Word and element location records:

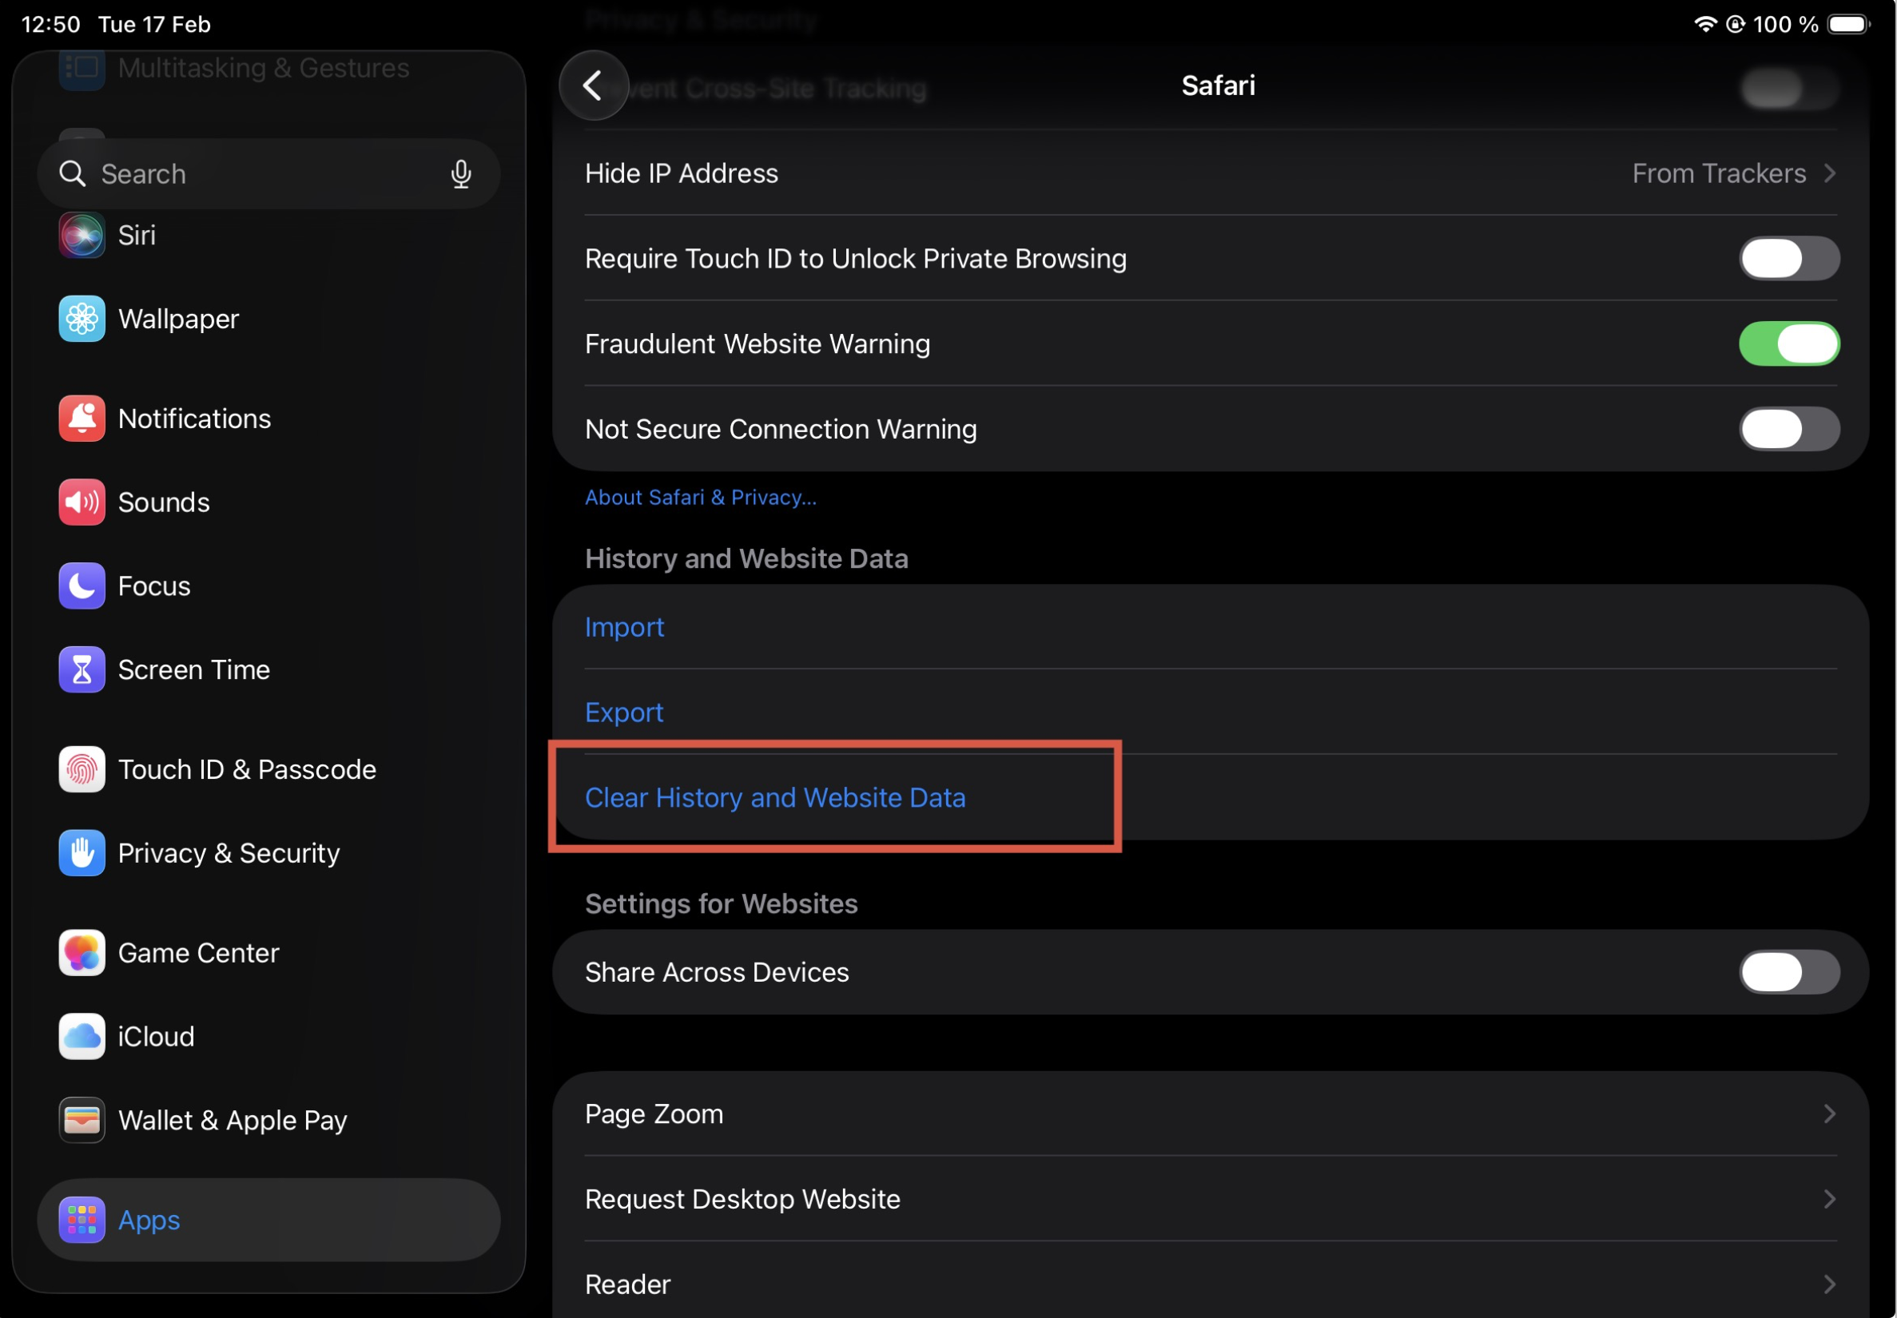The width and height of the screenshot is (1897, 1318).
Task: Tap Clear History and Website Data
Action: tap(775, 798)
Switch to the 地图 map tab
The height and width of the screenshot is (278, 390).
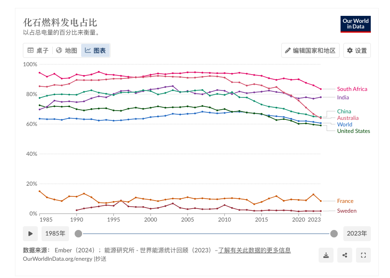pyautogui.click(x=66, y=50)
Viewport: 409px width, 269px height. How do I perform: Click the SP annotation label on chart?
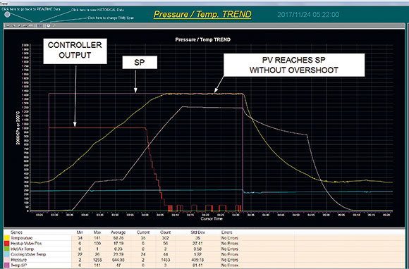140,63
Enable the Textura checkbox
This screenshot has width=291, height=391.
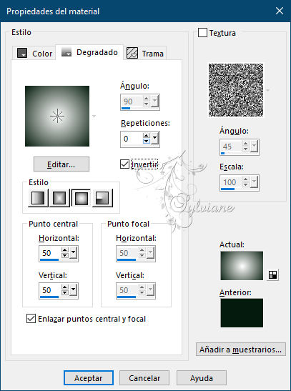click(202, 33)
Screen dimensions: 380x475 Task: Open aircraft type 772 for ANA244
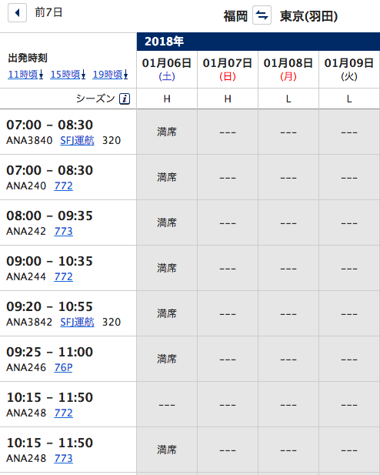coord(64,276)
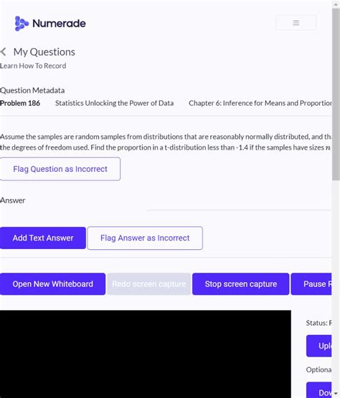Open the hamburger menu

coord(296,23)
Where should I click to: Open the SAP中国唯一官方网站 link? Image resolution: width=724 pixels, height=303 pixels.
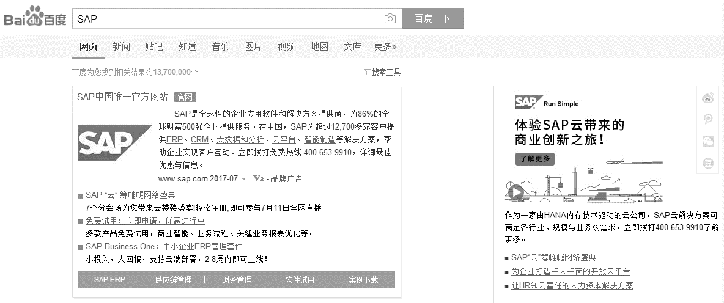tap(122, 97)
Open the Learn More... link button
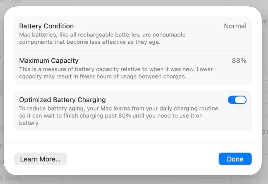The image size is (268, 184). (x=40, y=159)
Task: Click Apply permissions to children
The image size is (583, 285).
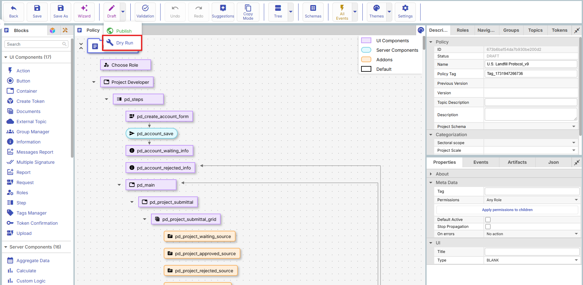Action: click(x=507, y=210)
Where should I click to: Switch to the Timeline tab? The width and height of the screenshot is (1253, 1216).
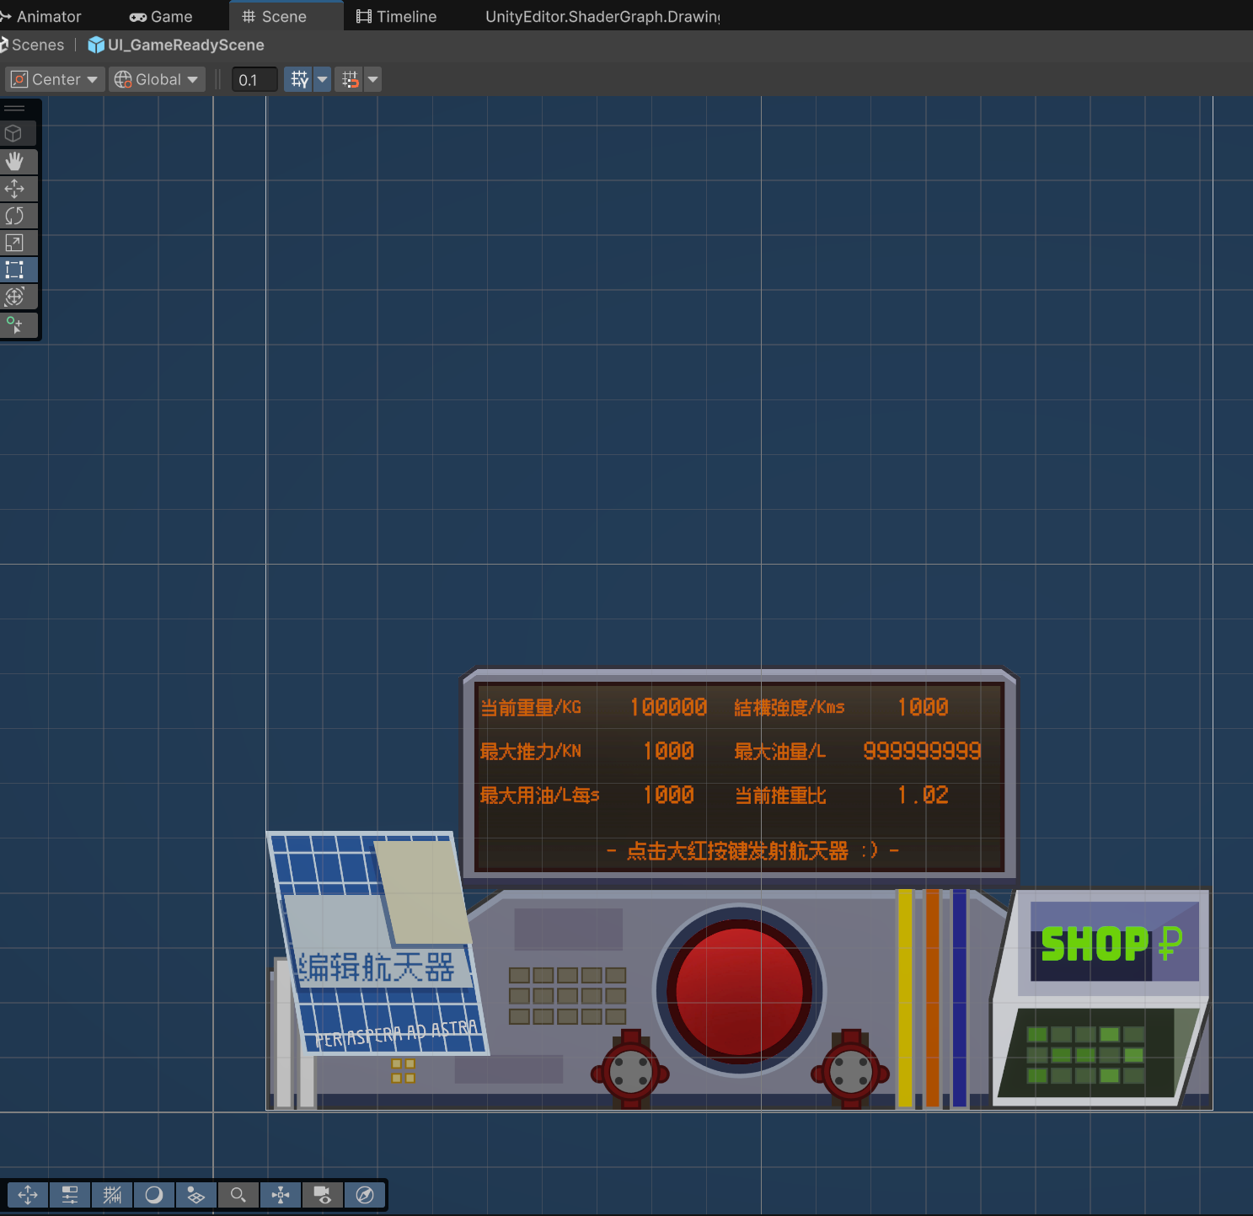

BRIEF - Please list each line of the records above that contains the string "Where".

ANSWER FOR THE TASK -
Where should I click to: Open the SAP中国唯一官方网站 link? Image resolution: width=724 pixels, height=303 pixels.
Where should I click to: Switch to the Timeline tab? The width and height of the screenshot is (1253, 1216).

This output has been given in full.